**Work to complete**
Filter the entries for lines with the word "browser".

[Saved data entries]

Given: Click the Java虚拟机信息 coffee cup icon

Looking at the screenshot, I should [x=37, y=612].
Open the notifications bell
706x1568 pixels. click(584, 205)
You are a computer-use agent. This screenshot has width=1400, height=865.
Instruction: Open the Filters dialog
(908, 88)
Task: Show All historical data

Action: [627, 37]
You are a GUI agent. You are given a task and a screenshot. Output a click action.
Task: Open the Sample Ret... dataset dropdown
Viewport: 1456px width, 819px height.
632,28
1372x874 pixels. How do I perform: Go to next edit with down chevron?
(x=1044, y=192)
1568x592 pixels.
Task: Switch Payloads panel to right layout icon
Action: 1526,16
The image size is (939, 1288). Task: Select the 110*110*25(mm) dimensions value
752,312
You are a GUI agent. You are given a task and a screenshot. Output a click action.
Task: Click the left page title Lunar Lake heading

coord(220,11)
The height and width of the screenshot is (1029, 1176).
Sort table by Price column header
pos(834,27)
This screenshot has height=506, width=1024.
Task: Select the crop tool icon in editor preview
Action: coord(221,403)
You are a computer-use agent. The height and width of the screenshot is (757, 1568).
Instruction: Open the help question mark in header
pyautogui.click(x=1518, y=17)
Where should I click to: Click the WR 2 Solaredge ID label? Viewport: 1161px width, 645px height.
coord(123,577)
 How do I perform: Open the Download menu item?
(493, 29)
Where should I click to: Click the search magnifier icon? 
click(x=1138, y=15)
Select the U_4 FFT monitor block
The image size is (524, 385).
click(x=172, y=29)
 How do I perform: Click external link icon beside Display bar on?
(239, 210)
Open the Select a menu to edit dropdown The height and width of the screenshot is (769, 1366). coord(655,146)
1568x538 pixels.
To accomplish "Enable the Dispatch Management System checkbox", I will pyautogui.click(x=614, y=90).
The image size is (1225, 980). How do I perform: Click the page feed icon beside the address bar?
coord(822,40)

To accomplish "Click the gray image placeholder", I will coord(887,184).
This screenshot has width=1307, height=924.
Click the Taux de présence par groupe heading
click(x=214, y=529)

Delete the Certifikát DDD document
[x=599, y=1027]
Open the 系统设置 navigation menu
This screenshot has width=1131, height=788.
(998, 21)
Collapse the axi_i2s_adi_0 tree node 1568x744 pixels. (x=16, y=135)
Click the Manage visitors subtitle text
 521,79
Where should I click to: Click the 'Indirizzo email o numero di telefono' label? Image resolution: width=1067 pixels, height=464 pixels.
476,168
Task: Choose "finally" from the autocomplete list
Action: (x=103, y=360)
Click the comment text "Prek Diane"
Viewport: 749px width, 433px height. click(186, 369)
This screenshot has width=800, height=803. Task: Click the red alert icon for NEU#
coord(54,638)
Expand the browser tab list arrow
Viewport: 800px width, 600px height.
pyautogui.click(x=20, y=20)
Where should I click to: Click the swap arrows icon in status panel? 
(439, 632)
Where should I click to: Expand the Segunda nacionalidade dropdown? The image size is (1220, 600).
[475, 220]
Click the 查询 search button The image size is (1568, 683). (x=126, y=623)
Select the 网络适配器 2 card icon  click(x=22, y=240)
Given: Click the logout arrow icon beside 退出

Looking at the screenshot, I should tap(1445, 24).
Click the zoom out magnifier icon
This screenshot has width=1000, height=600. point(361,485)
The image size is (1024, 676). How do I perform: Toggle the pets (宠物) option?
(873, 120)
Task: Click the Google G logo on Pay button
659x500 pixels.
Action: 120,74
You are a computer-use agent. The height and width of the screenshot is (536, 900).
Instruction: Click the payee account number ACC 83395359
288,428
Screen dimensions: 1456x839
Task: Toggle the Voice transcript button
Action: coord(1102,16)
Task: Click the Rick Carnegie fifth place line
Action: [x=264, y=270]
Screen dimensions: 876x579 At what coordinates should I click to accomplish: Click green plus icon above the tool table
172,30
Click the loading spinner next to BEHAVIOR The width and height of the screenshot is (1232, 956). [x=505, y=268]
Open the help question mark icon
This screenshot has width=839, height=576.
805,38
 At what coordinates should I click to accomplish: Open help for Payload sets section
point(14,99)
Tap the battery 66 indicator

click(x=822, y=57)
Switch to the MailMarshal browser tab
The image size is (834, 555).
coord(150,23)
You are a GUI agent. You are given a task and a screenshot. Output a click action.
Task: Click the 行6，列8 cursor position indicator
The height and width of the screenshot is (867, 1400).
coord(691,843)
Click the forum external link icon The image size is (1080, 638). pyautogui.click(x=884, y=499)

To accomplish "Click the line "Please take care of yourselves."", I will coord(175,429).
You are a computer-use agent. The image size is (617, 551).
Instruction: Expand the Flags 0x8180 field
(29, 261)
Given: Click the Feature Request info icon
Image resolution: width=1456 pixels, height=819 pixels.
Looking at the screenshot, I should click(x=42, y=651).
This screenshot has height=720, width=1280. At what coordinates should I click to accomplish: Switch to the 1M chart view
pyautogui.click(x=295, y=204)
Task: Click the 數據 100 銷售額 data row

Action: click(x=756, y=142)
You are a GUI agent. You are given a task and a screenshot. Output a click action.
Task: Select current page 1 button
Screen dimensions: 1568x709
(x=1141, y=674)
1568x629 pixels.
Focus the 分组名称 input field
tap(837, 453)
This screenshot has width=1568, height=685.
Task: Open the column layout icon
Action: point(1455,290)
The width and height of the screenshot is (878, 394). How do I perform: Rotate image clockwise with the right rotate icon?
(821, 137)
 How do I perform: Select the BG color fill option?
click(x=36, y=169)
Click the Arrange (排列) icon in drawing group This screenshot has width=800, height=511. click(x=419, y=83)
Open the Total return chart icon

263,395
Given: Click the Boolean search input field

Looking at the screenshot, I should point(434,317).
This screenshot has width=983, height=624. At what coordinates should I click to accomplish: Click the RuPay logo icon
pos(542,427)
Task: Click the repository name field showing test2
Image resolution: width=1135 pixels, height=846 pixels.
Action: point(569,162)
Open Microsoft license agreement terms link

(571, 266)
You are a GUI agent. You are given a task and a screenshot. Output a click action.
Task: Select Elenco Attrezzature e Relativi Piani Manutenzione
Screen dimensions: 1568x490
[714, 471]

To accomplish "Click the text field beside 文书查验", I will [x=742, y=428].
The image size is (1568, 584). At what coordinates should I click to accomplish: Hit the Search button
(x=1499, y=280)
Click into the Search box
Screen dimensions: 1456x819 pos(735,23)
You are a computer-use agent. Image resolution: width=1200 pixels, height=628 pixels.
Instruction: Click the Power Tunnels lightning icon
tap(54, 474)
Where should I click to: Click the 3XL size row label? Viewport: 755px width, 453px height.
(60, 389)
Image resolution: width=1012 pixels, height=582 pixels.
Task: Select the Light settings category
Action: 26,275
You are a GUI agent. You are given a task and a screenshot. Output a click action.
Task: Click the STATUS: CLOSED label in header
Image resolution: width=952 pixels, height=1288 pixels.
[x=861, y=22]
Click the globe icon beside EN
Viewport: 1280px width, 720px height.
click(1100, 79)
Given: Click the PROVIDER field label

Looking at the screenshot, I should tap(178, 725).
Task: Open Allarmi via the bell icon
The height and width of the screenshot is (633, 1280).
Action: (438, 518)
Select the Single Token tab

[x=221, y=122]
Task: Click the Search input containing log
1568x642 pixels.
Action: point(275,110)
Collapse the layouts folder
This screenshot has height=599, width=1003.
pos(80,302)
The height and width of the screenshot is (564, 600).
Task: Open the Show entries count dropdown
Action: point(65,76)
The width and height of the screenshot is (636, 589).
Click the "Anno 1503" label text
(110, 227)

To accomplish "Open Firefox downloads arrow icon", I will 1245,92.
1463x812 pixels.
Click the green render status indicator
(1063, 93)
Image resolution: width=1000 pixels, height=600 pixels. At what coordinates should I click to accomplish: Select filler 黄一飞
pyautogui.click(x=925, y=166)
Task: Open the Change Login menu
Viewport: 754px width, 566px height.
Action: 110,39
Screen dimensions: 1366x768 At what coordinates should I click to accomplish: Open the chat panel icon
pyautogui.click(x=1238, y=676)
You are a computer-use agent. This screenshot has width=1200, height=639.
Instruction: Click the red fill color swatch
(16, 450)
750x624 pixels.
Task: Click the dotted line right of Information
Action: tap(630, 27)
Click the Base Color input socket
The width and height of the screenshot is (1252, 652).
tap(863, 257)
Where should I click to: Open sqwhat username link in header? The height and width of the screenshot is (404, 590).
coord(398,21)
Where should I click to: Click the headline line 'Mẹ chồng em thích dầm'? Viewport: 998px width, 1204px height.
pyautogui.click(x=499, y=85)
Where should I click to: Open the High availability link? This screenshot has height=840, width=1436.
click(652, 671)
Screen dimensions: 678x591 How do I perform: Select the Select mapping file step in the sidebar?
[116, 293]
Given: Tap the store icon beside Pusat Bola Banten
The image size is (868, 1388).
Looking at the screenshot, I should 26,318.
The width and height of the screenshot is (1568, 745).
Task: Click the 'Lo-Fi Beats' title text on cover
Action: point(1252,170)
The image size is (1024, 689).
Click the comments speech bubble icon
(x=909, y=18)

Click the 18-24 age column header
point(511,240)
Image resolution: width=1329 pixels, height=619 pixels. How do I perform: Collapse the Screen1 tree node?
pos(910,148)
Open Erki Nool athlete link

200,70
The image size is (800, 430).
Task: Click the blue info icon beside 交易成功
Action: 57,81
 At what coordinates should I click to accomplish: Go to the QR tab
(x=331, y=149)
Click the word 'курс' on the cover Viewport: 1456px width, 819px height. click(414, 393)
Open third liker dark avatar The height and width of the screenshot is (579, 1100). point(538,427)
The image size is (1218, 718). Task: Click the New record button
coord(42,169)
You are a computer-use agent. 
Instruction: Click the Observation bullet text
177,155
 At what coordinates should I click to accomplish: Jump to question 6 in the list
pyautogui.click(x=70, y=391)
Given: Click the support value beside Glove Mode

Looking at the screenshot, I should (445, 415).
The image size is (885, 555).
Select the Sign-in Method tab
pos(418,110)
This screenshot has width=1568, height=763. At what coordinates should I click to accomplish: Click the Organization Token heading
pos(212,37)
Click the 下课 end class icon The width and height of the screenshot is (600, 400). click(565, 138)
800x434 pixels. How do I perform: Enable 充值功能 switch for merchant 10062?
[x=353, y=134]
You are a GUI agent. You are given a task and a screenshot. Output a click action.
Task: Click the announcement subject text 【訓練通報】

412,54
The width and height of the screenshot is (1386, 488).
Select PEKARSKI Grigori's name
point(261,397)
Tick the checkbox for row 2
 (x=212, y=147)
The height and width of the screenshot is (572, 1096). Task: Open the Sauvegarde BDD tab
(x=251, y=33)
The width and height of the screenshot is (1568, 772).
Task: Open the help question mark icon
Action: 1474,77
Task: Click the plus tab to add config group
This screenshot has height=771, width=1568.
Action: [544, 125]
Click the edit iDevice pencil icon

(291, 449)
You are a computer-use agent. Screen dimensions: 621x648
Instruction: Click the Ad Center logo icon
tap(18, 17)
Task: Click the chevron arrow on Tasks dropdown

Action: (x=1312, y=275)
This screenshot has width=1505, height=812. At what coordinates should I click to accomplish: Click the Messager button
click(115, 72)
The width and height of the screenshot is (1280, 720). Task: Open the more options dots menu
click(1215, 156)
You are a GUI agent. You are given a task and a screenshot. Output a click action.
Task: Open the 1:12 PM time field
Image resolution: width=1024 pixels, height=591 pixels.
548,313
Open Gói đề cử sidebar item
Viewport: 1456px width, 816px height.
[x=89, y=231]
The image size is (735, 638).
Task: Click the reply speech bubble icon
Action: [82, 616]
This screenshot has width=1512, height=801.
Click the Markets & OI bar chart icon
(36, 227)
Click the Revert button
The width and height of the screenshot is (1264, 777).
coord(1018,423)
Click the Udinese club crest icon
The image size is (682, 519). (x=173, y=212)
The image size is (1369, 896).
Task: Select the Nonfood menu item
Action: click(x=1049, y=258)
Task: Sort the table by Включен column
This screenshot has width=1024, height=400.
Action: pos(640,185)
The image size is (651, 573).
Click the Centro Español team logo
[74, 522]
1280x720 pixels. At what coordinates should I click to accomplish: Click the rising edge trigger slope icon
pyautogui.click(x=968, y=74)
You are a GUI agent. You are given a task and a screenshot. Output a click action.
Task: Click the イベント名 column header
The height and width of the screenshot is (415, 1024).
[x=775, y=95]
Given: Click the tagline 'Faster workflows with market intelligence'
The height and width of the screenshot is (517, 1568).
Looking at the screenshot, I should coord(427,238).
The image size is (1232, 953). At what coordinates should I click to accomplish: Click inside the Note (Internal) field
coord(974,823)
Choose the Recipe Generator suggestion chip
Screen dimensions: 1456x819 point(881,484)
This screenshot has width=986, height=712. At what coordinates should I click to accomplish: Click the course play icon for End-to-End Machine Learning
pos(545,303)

**Output of the exercise**
Expand the browser tab list arrow
Switch to the MailMarshal browser tab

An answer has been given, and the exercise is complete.